The plan of a dacha complex in Peredelkino belonged to M. Gorky. About 100 writers supported his idea. However, they were lack of money to create a full-fledged dacha cooperative. The construction took much time. Besides, the government was not going to subsidize the dacha construction for creative intelligentsia. Eventually Gorky managed to convince the government leaders in necessity of financing the construction of "writers village". So it took 5 years in order the first 30 top writers were able to finish their dacha construction. So the year of 1935 is considered to be the year of the writers village creation.

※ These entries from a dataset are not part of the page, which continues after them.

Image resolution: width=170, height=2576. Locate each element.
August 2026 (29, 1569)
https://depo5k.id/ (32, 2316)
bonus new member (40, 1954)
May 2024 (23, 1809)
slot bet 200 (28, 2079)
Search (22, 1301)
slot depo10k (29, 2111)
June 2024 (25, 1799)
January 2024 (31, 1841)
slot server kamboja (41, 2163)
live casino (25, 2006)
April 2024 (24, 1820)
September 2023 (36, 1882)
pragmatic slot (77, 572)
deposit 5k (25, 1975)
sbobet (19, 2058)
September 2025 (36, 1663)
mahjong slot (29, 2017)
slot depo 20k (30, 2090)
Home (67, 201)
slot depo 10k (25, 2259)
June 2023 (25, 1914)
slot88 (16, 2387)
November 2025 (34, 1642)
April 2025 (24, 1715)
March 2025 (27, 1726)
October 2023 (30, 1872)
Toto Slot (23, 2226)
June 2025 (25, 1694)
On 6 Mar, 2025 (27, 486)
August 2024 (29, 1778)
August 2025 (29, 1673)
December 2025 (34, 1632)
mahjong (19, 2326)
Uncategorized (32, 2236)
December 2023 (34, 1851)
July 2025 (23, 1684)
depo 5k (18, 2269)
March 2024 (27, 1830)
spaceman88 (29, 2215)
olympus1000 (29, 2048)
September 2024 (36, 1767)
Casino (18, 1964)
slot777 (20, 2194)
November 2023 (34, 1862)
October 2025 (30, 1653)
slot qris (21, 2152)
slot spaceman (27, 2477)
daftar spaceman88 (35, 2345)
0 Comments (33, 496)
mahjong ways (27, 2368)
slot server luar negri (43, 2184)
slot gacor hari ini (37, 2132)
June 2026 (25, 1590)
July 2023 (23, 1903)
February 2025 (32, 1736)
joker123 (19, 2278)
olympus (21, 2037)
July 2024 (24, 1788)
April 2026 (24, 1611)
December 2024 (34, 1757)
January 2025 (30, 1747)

In 2005 Peredelkino celebrated its 70th anniversary since the day it was constructed. During this period of time many happy and sad events took place here. In 1937 – 1938 many of the Peredelkino summer residents were subjected to repression and executed by shooting. With the beginning of World War II in 1941 the complex became completely empty as almost all of its residents were at the front, the other were evacuated.

In postwar years the complex went on being constructed. As usual there were many interesting people and bright writers here. In 1960's Peredelkino became the centre of literary bohemia. Bulat Okudzhava sang his songs and Vasily Aksyonov read his first novels here.

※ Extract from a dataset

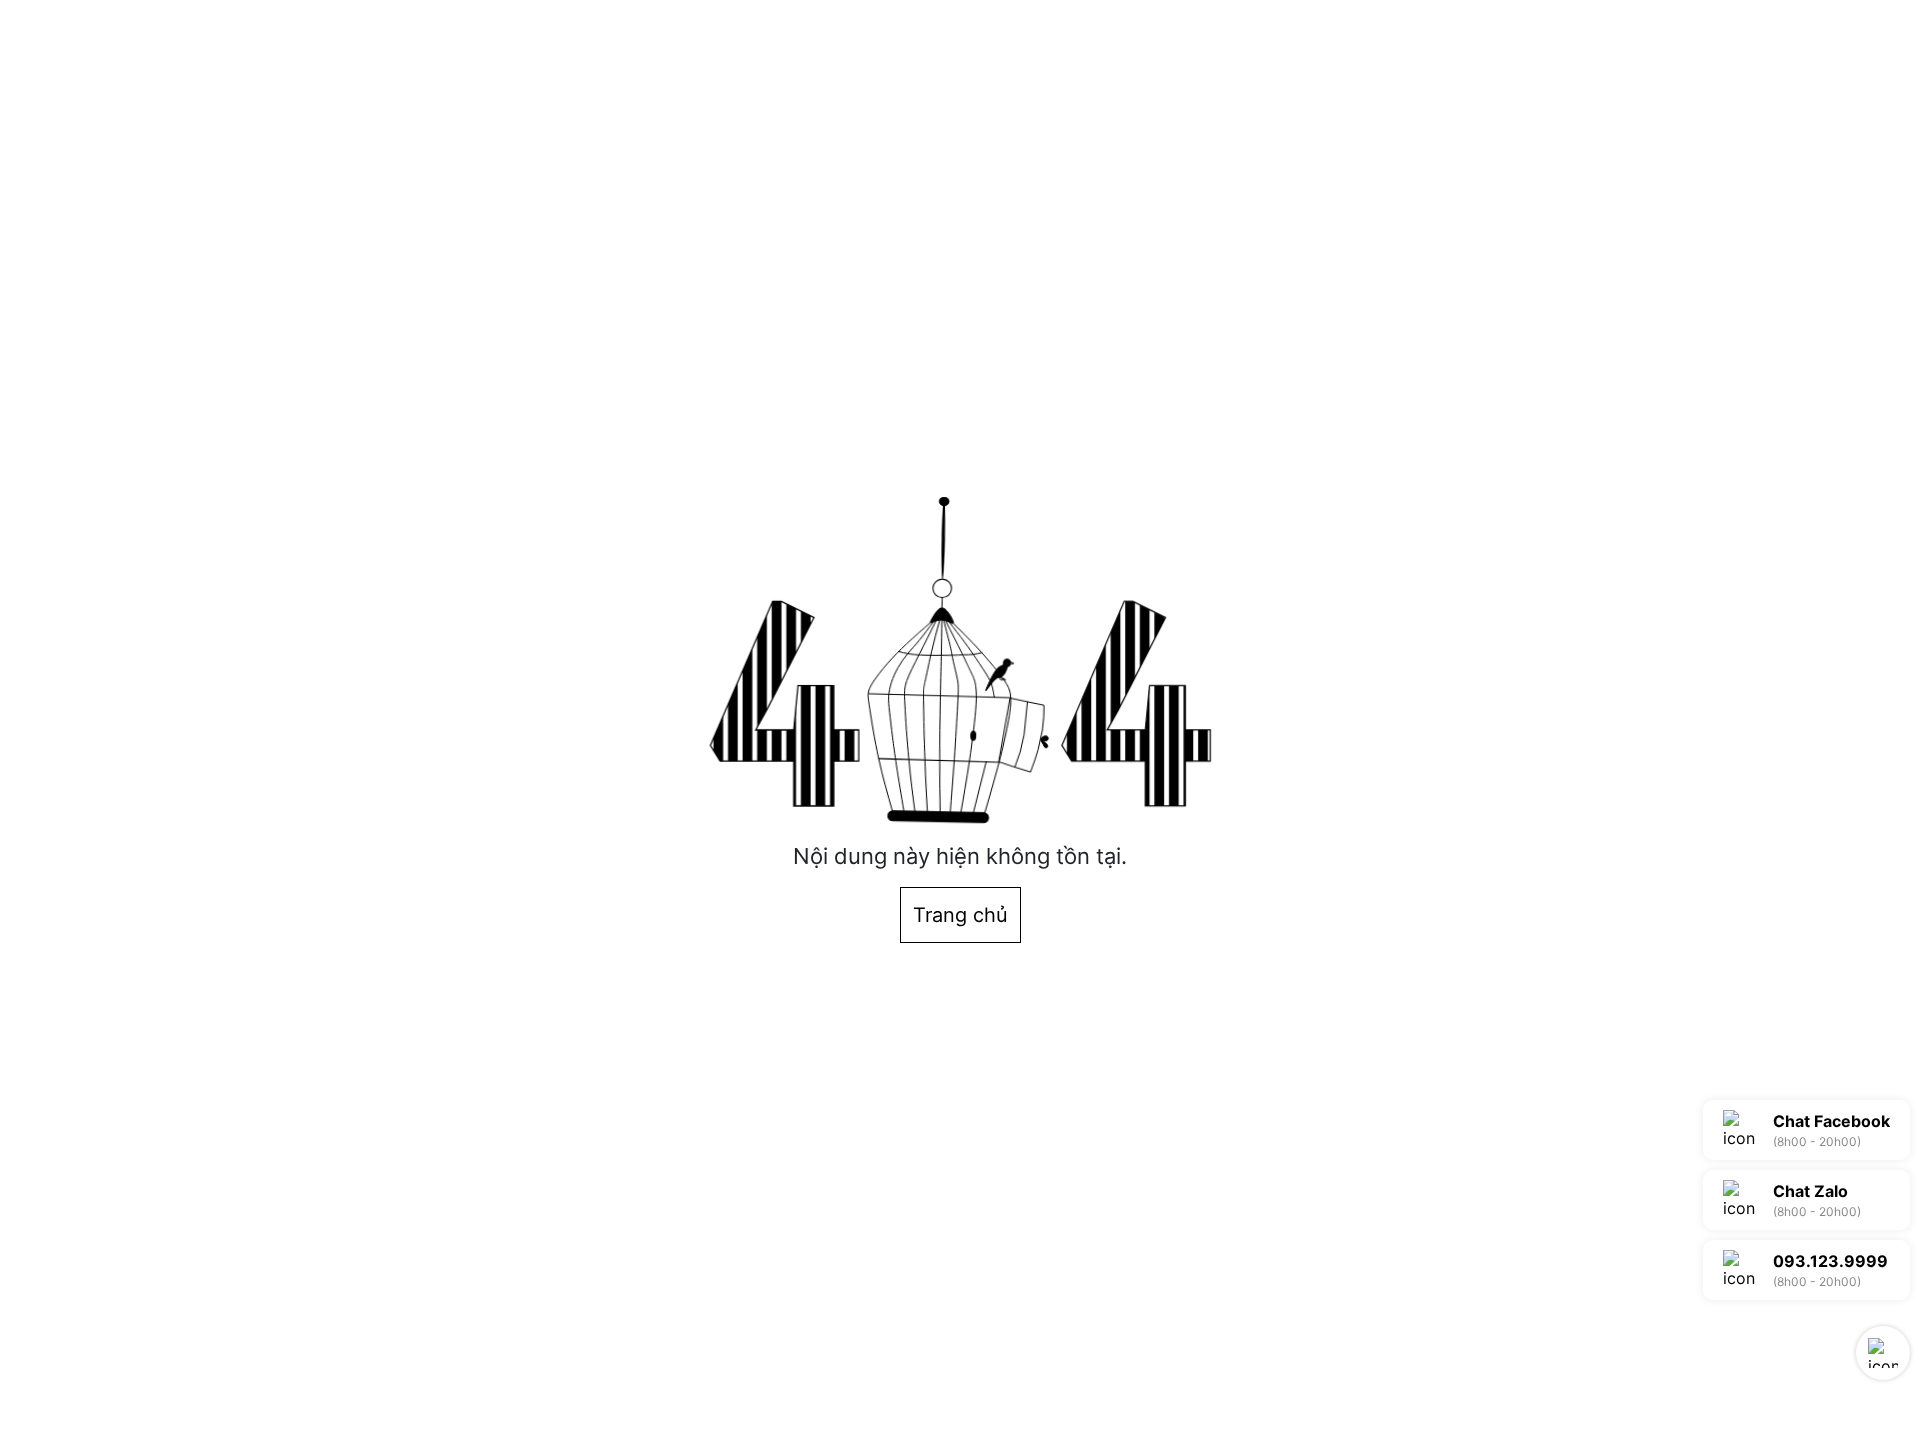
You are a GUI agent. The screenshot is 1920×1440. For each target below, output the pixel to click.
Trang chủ (960, 915)
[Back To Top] (1883, 1353)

Nowadays one can meet some of the representatives of "men of the sixties" in Peredelkino. The poet Alexander Voznesenski who once wasn’t afraid of arguing with the general secretary Khrushchev at one of the national plenums still lives here. Not so long ago there was opened Bulat Okudzhava’s State Memorial Museum and the House-Museum of Boris Pasternak, the Nobel Prize Laureate.

People were success to preserve the atmosphere of creative freedom and peace that was common for Peredelkino in the very beginning of its creation.